Zahl der Anträge deutlich gestiegen

Ein Teil der Stellen sei nicht besetzt. Zudem müssten immer wieder bei den Antragstellenden Unterlagen nachgefordert werden, was die Bearbeitung verzögere. „Gleichzeitig hat sich die Zahl der Anträge im Bezirk Lichtenberg in den letzten Jahren deutlich gesteigert“, erklärte Hönicke.

Dabei handelt es sich um kein auf Lichtenberg begrenztes Phänomen. In allen Bezirken ist die Zahl der WBS-Anträge zuletzt deutlich gestiegen. Im vergangenen Jahr stieg die Zahl auf 58 888. Noch 2017 gab es erst 46 144 Anträge. Seither hat sich der Berechtigtenkreis deutlich erweitert: Der Senat beschloss 2018, dass auch Menschen mit mittleren Einkommen, den WBS beantragen können.
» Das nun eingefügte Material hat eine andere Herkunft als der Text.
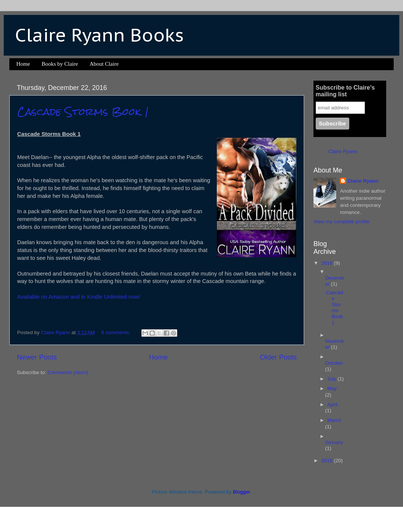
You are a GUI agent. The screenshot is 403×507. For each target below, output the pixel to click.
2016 (327, 263)
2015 (327, 460)
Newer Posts (37, 357)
Wie zuvor können Personen mit einem monatlichen Nettoeinkommen bis zu 1400 Euro, bei zwei Personen bis zu 2100 Euro, Sozialwohnungen für 6,50 Euro den Quadratmeter mieten können. Seither haben auch Menschen, die monatlich 1800 Euro netto verdienen oder als Zwei-Personen-Haushalt nicht mehr als 2700 Euro im Monat haben, die Möglichkeit, im geförderten Wohnungsbau nur acht Euro je Quadratmeter zu zahlen. Die Berechtigtenzahl liegt damit bei über 1,2 Millionen in Berlin – bei nur knapp 100 000 Sozialwohnungen.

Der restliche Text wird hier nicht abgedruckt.